The primary weaknesses mentioned above are the lack of proper adaptive
quantization, lack of B-frames, lack of an 8×8 transform, and non-adaptive
loop filter. With this in mind, I expect VP8 to be more comparable to VC-1 or
H.264 Baseline Profile than with H.264. Of course, this is still significantly
better than Theora, and in my tests it beats Dirac quite handily as well.

...

Finally, the problem of patents appears to be rearing its ugly head again. VP8
is simply way too similar to H.264: a pithy, if slightly inaccurate,
description of VP8 would be “H.264 Baseline Profile with a better entropy
coder..."

I won't pretend to know what all of those terms mean off the top of my head,
but if the lead x264 developer sees absolutely no technical advantage in WebM
vs. h264, that sounds pretty damning to me.
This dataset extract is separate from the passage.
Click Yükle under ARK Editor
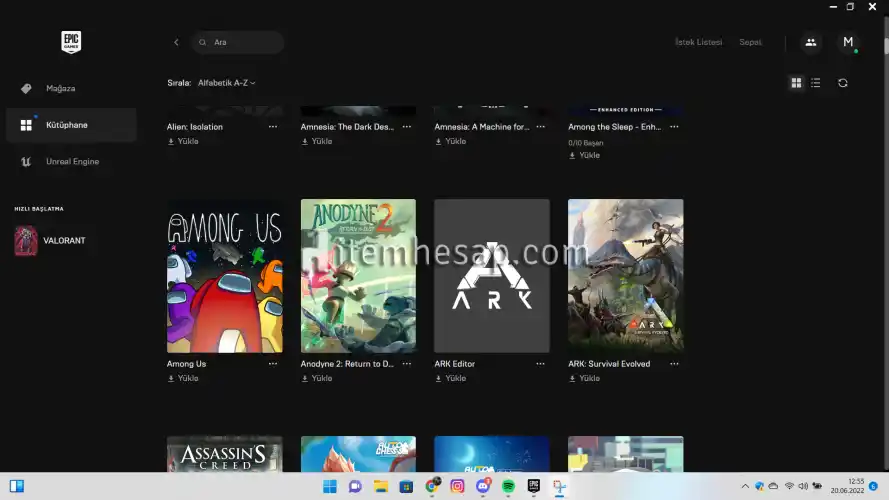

As for why x264 encodes h264 so much faster than ffmpeg or whatever encodes
WebM, the simplest explanation would be that there is much greater demand for
an optimized h264 encoder. WebM has some admittedly large users (Wikimedia
Foundation, Youtube for browsers with no h264 support and no flash player, and
now 4chan), but they're still vanishingly small in comparison to the users of
h264 ("the entire video industry").

[1]
[http://x264dev.multimedia.cx/archives/377](http://x264dev.multimedia.cx/archives/377)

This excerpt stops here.